Sanak saudara tak ada yang terima. Mereka tak mau malu melihat keluarganya menggelandang di jalanan. Bukan, bukan karena saudaranya benar benar simpatik. Hanya malu saja. Mereka takut mata masyarakat menganggap saudara Hasan sebagai orang yang tidak punya rasa persaudaraan. Itulah kenapa akhirnya, keluarga setuju Hasan di rumah saja, penjara yang disebut keluarga sebagai kamar.
Saat itulah mulai banyak tetangga dan saudara yang menjenguk Hasan. Menengoknya, sambil menggunjingnya. Hasan dengar betul keluarganya berusaha menjelaskan kenapa Hasan stress.
“Mungkin karena terlalu banyak pekerjaan di Jawatan” kata orang tua Hasan.
Tapi orang Jawatan tak terima. Mereka bilang Hasan tak akan kalah kalau soal pekerjaan.
“Mungkin karena sudah 30 tahun, belum punya calon istri, tertekan keluarga,” kata mereka.
Kadang yang lain lain bilang karena disantet. Banyak juga yang bilang, kepala Hasan mungkin terbentur sesuatu.

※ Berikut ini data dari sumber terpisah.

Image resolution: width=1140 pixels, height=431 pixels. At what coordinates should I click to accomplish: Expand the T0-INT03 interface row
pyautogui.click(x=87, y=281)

Memang ada betulnya. Hasan di rumah selalu dipaksa kawin dengan Minah, anak juragan kayu kenalan Bapak. Di kantor juga tidak lebih baik, belakangan Badan Pengawas Keuangan sudah sering mondar mandir di Jawatannya, mencari cari kesalahan. Orang orang tak mau tahu. Hanya Hasan, kepala keuangan yang bertanggung jawab. Padahal Hasan hanya turut pada kepala jawatan. Belum lagi tetangga-tetangga yang sinis. Mereka bilang, Hasan, semuda itu jabatannya tinggi, pasti sogokan, atau ilmu hitam, buktinya Hasan belum menikah. Hasan bukan tak mau menikah, tapi kekasihnya, Marni, kawin lari dengan Andre. Kan itu semua yang membuat Hasan lebih nyaman jadi gila.
“Akh, menyebalkan. Karena Aku gila, malah membuat mereka berfikir. Aku sehat, tak ada yang mau mikir.”
“Mungkin aku sukses jadi orang gila.”